Your answer should hold only the lines from the one with "590x1280 pixels." through the end of the records, repeated exactly and minus any pictures.

[Start of Attachment]

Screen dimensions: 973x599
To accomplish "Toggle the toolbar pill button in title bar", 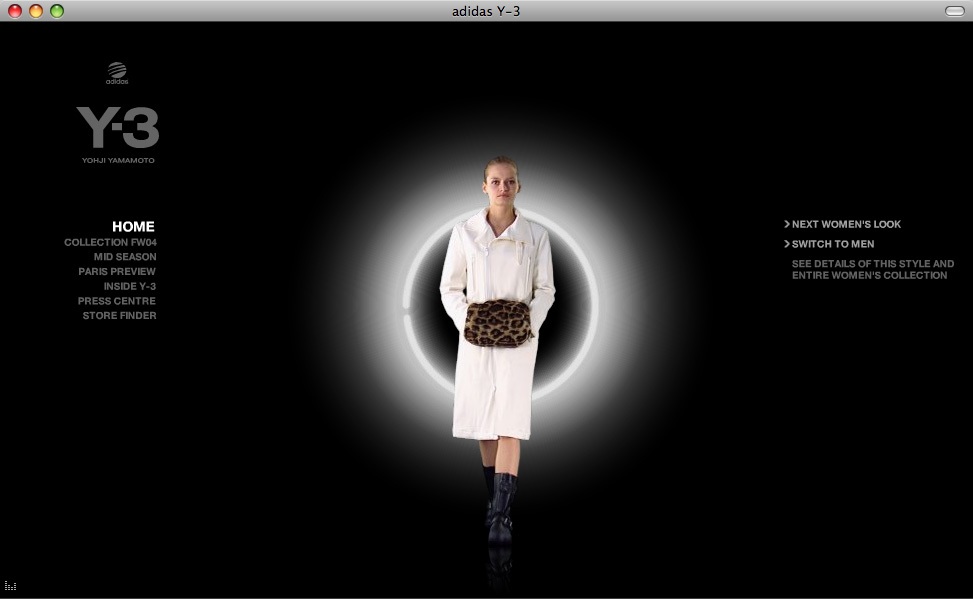I will pos(954,11).
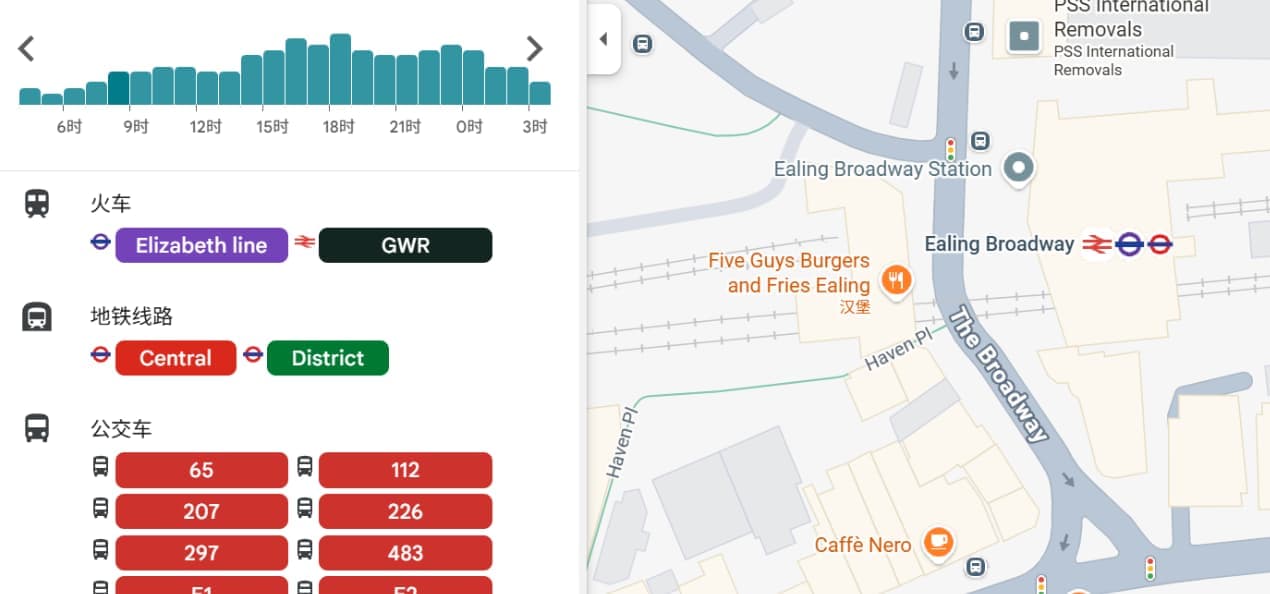Select the Central line badge

coord(176,358)
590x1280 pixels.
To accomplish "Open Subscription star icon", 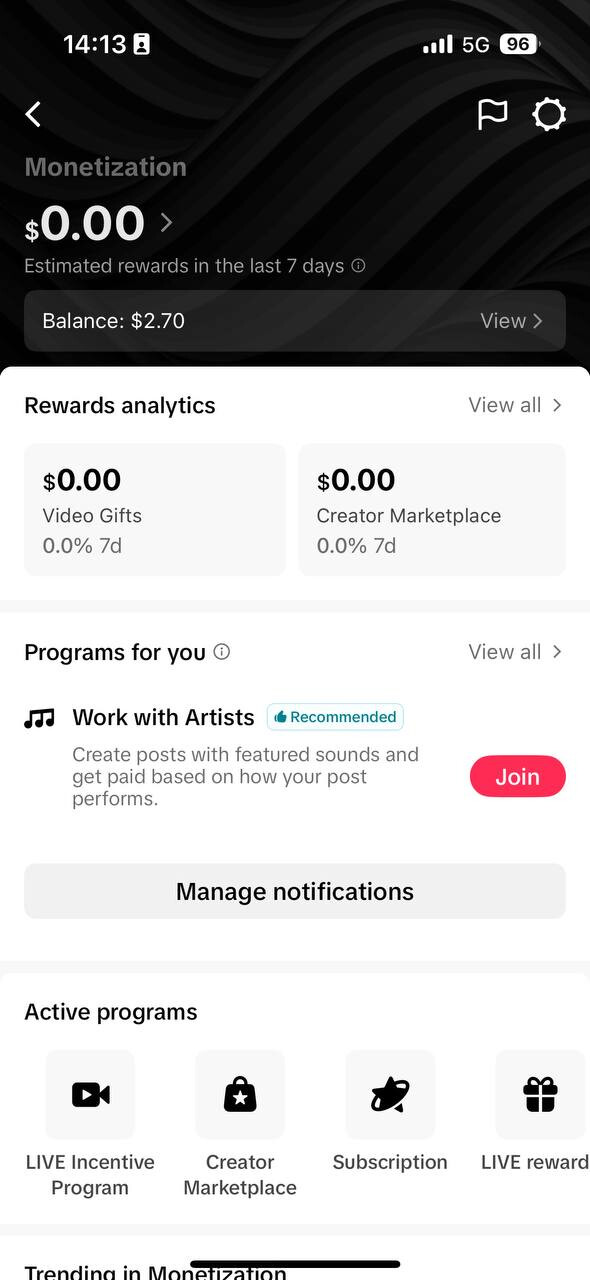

[End of Attachment]

* [EXERCISE RESPONSE]
590x1280 pixels.
To accomplish "Open Subscription star icon", 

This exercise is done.